REQUIRED TASK » Copy all of the entries below word for word, leaving out the pictures.
****
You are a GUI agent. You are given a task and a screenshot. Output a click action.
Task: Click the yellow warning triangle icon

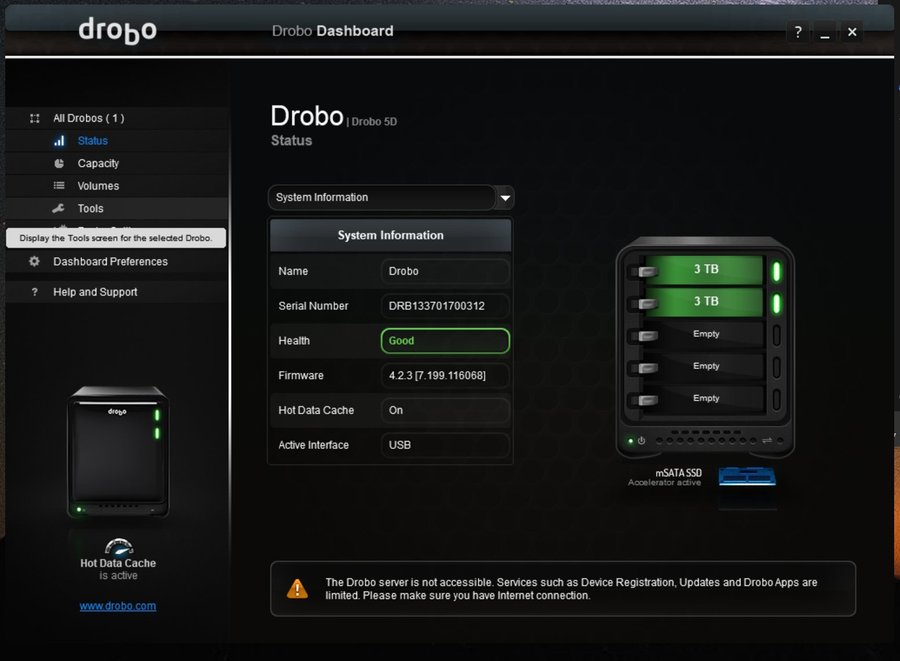click(x=297, y=589)
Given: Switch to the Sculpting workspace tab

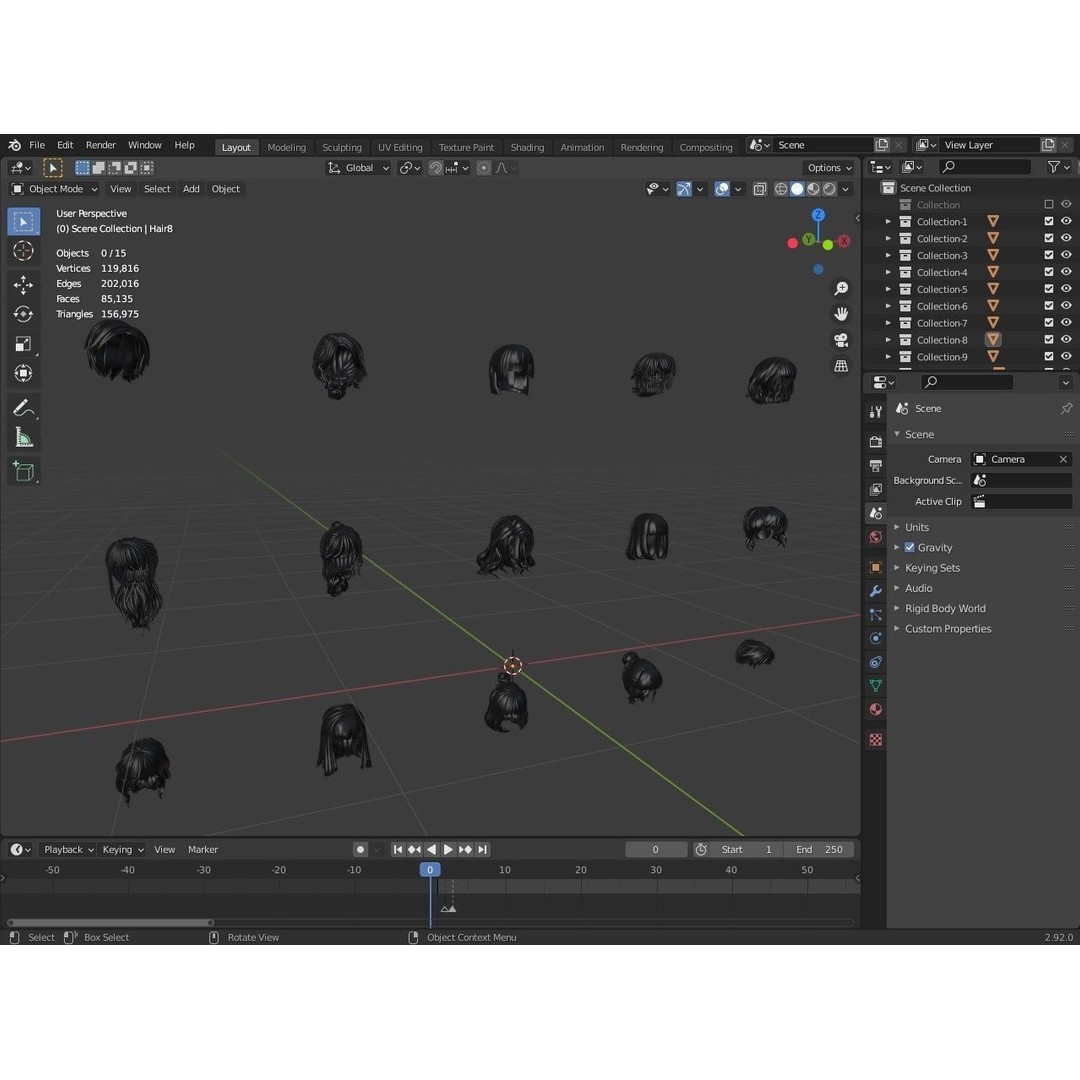Looking at the screenshot, I should pos(342,147).
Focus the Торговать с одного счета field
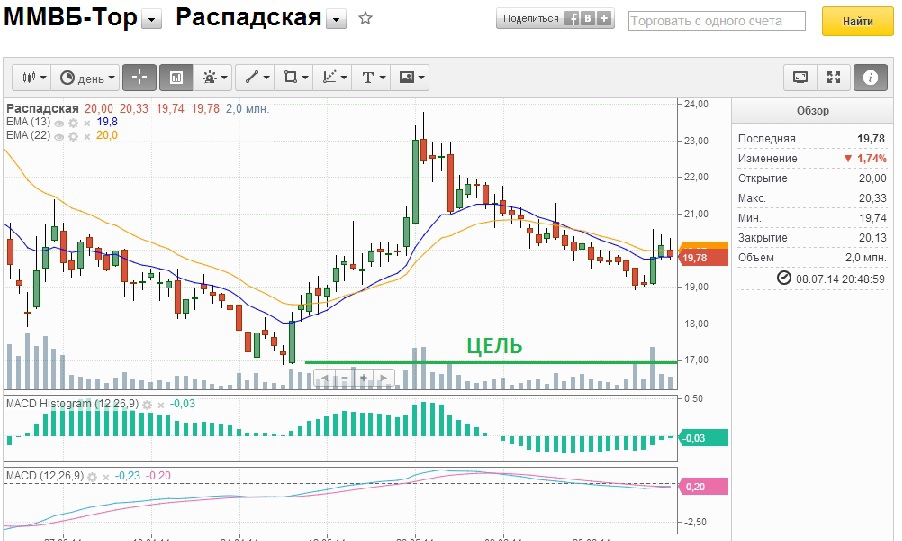This screenshot has width=902, height=541. coord(717,21)
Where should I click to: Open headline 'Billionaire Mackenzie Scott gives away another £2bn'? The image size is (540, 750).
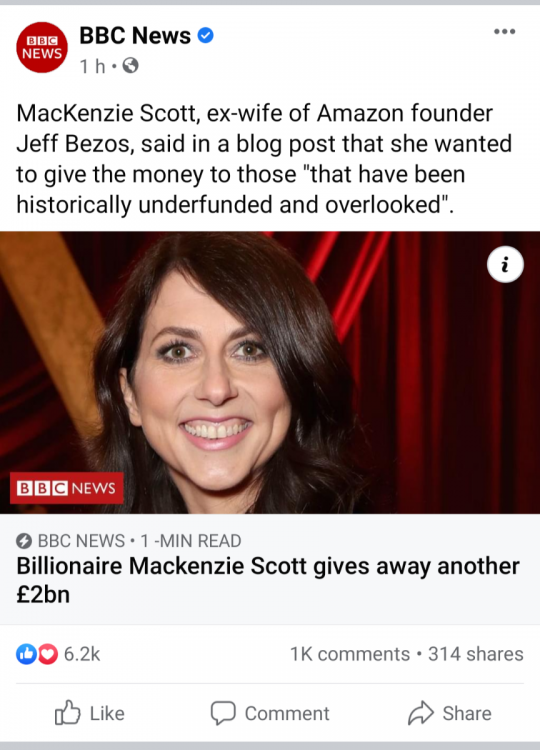pyautogui.click(x=268, y=580)
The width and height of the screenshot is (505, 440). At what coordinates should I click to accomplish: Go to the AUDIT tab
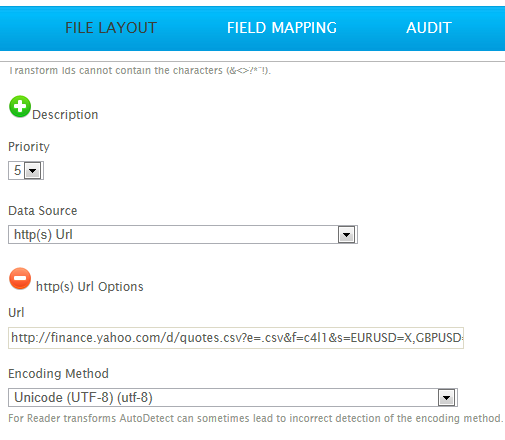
****
WRITTEN ANSWER »
You are a GUI agent. You are given a task and a screenshot. Output a click action.
Task: Click the yellow warning triangle icon

click(x=297, y=589)
Given: Switch to the Sculpting workspace tab

Looking at the screenshot, I should pos(342,147).
Focus the Торговать с одного счета field
This screenshot has width=902, height=541. coord(717,21)
Where should I click to: Open headline 'Billionaire Mackenzie Scott gives away another £2bn'? The image size is (540, 750).
pyautogui.click(x=268, y=580)
The width and height of the screenshot is (505, 440). At what coordinates should I click to accomplish: Go to the AUDIT tab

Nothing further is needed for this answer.